The only real difference between these two seagate barracuda drives is read and write performance. Overall both of these drives are considered high quality and have proven to be reliable if used correctly.
I personally use and recommend Seagate Barracuda hard-drives and use them when I need reliable SATA drives. They serve their purpose well if they are used correctly in the right environment and situation.
You probably won't notice a difference in performance between the two different drives unless you are using the hard drives on a RAID array or MIRROR array and are using the hard drives to store large amounts of data where read and write performance is important such as on a file server, database server, email server, terminal server or even a web server.
Both hard drives are in the same ball park as far as price is concerned so there is no good reason to choose the slower drive unless you are using a 3.0Gb/s bus where you would not be able to take advantage of the faster hard drive - Seagate ST31000524AS anyways.
Here is a simple comparison between the two Seagate Barracuda Drives:
Seagate ST31000528AS
Series Barracuda
Interface SATA 3.0Gb/s
Capacity 1TB
RPM 7200
Cache 32MB
Average Latency 4.16ms
Form Factor 3.5 inches
VS
Seagate ST31000524AS
Series Barracuda
Interface SATA 6.0Gb/s
Capacity 1TB
RPM 7200
Cache 32MB
Average Latency 4.16ms
Form Factor 3.5 inches
As you can see above the only real difference between the two Seagate Barracuda hard drives is the Seagate ST31000528AS has a read / write speed of 3.0Gb/s while the Seagate ST31000524AS has a read / write speed of 6.0Gb/s.

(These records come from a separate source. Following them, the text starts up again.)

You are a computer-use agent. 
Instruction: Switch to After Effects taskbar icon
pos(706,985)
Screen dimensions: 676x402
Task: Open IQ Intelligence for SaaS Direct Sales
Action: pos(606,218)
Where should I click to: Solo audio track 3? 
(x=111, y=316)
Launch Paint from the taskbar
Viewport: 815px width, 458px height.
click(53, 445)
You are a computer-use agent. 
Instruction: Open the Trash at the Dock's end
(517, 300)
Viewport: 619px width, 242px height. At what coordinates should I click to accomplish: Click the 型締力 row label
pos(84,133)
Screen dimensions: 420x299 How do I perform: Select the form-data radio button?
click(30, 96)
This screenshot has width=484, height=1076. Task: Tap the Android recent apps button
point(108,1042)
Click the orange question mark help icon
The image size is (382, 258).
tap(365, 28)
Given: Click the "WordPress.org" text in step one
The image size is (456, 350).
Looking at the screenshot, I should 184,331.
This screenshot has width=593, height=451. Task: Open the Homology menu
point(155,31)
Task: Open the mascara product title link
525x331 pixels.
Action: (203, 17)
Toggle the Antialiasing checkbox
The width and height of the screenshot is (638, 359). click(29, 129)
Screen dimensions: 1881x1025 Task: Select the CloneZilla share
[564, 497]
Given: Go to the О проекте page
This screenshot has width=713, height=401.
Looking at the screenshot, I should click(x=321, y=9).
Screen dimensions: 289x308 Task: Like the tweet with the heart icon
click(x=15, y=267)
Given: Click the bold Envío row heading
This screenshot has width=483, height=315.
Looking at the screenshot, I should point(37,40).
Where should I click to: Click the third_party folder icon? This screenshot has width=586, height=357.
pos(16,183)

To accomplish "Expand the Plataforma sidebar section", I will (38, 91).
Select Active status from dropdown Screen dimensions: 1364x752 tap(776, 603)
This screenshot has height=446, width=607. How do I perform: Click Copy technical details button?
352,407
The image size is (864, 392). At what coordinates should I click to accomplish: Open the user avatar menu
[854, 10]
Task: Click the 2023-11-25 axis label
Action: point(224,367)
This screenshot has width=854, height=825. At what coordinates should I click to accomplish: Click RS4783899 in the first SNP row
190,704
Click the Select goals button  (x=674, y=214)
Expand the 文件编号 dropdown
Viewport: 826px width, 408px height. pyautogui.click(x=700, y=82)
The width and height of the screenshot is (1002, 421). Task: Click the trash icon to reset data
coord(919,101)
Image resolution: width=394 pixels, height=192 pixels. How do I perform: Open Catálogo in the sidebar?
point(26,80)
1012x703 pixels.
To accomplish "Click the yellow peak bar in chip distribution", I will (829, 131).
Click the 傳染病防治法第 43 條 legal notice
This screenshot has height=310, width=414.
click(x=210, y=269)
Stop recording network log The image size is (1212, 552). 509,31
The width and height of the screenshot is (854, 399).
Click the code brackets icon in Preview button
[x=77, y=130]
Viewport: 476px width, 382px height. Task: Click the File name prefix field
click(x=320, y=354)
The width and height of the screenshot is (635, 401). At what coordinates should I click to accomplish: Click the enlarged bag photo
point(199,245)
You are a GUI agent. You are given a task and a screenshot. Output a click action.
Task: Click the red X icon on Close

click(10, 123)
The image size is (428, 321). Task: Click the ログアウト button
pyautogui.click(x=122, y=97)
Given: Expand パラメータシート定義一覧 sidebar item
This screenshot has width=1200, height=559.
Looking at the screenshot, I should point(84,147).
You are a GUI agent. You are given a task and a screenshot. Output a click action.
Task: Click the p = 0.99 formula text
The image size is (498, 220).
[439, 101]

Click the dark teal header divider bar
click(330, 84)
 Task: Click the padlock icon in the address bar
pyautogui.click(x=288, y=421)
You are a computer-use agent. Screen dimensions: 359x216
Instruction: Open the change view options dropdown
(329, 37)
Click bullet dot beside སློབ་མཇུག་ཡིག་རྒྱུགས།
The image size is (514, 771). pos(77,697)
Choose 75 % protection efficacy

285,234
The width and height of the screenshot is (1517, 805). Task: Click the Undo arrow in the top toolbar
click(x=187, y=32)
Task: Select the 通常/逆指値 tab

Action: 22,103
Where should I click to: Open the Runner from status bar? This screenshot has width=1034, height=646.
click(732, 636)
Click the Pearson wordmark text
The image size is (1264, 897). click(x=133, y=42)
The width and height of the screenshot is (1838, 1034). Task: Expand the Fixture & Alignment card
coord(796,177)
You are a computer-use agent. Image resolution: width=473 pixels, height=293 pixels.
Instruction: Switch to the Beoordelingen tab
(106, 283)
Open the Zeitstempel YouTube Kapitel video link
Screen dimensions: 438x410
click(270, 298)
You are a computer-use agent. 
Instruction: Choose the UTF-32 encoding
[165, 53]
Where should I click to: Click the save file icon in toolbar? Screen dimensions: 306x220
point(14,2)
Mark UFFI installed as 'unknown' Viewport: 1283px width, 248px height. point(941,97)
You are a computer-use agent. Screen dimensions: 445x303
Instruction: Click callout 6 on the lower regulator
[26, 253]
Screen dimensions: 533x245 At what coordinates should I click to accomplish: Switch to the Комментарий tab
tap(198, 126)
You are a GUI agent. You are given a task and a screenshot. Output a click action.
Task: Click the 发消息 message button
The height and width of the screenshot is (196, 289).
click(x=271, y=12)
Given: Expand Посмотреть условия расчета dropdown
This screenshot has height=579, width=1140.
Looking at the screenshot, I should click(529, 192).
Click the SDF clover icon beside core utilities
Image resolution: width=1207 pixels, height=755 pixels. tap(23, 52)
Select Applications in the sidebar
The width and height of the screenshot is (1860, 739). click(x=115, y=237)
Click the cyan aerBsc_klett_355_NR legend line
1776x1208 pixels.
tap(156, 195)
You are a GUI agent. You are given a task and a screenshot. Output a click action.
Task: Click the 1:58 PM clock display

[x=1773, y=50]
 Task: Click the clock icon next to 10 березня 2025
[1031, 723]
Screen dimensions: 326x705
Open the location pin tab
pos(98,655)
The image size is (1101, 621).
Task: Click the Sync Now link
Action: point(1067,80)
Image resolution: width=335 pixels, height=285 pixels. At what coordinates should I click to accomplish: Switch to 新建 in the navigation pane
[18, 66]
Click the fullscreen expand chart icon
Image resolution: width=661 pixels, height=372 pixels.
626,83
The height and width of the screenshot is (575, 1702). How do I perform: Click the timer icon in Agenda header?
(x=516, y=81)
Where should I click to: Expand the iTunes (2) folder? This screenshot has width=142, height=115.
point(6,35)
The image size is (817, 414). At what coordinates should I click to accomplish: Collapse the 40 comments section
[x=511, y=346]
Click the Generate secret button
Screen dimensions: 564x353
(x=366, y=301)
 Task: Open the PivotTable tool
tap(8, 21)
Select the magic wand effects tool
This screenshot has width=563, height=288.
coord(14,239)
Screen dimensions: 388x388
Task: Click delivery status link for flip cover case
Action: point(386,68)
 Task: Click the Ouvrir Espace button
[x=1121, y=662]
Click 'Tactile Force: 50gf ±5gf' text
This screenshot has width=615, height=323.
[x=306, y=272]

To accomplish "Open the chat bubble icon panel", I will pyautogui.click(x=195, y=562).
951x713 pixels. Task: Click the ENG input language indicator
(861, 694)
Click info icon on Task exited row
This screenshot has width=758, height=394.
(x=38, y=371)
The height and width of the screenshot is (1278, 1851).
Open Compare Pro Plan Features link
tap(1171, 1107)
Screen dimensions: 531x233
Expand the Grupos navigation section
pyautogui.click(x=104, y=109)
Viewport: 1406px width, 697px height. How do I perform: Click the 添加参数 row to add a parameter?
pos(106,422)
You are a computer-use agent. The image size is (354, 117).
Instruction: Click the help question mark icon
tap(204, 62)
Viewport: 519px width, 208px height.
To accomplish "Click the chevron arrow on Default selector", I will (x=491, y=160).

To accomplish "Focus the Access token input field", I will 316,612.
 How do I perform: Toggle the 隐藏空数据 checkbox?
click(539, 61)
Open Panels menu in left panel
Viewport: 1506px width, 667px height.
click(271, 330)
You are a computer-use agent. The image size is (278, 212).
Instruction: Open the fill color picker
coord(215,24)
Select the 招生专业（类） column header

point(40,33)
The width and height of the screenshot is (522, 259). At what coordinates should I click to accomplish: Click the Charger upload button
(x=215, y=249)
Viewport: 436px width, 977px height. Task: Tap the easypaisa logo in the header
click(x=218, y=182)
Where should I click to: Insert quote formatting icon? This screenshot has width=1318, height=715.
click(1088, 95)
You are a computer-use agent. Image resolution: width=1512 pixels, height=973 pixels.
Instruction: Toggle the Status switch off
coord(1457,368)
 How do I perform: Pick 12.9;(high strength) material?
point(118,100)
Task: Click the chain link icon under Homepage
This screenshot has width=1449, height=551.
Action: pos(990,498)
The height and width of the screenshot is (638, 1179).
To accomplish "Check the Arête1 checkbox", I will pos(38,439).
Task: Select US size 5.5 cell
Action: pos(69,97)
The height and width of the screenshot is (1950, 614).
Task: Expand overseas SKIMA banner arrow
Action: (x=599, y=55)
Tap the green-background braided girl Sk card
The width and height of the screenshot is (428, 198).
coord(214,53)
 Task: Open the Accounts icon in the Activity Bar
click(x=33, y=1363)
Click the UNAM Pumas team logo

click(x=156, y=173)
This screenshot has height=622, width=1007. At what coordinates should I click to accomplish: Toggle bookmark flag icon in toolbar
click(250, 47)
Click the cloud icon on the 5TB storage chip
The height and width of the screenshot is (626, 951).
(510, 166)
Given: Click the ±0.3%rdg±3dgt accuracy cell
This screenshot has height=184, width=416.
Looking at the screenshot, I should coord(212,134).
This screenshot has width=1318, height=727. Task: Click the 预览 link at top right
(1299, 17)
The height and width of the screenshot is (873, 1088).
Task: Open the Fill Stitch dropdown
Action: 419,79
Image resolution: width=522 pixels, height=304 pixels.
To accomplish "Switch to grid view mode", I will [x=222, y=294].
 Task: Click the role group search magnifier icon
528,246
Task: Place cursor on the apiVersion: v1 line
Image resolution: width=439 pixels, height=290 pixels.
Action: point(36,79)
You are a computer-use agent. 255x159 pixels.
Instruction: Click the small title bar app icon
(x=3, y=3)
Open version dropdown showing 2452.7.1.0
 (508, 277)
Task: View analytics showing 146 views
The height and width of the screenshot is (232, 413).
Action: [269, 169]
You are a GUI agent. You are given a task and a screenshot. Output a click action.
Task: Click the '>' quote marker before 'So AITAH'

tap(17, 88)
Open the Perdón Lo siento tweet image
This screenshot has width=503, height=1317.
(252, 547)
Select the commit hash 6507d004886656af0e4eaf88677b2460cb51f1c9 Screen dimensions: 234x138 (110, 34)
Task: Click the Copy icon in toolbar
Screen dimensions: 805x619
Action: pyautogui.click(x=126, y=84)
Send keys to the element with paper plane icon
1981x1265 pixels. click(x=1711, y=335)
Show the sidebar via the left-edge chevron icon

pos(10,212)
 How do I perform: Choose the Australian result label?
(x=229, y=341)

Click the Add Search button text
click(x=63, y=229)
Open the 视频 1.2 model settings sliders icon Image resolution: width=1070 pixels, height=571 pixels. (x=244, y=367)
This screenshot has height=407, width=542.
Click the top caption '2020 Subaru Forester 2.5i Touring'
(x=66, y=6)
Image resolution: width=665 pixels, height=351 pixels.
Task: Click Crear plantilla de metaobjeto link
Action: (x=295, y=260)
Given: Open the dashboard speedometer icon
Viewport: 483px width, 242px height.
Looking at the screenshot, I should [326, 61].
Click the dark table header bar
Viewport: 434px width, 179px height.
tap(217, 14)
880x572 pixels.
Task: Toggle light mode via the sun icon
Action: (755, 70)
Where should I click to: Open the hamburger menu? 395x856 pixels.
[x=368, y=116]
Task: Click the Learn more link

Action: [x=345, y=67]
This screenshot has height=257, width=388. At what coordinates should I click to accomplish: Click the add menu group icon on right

Obviously I would prefer the faster hard-drive and both are high quality and reliable for small to medium sized business and if properly configured will make you happy.
When fellow network administrators or and small and medium sized businesses in and around Orlando Florida and Central Florida turn to me for technology advise and ask me which hard drive between the two models would I personally prefer and I would choose the faster drive because well it has a read / write speed double that of the Seagate ST31000528AS
Written by, Chris Ondo
Searching for raid drive recovery, come to Digital Hospital, a Singapore company that focus in file recovery. A guerilla marketing project for file recovery,raid data recovery service & hdd recovery by www.scottsdigital.com.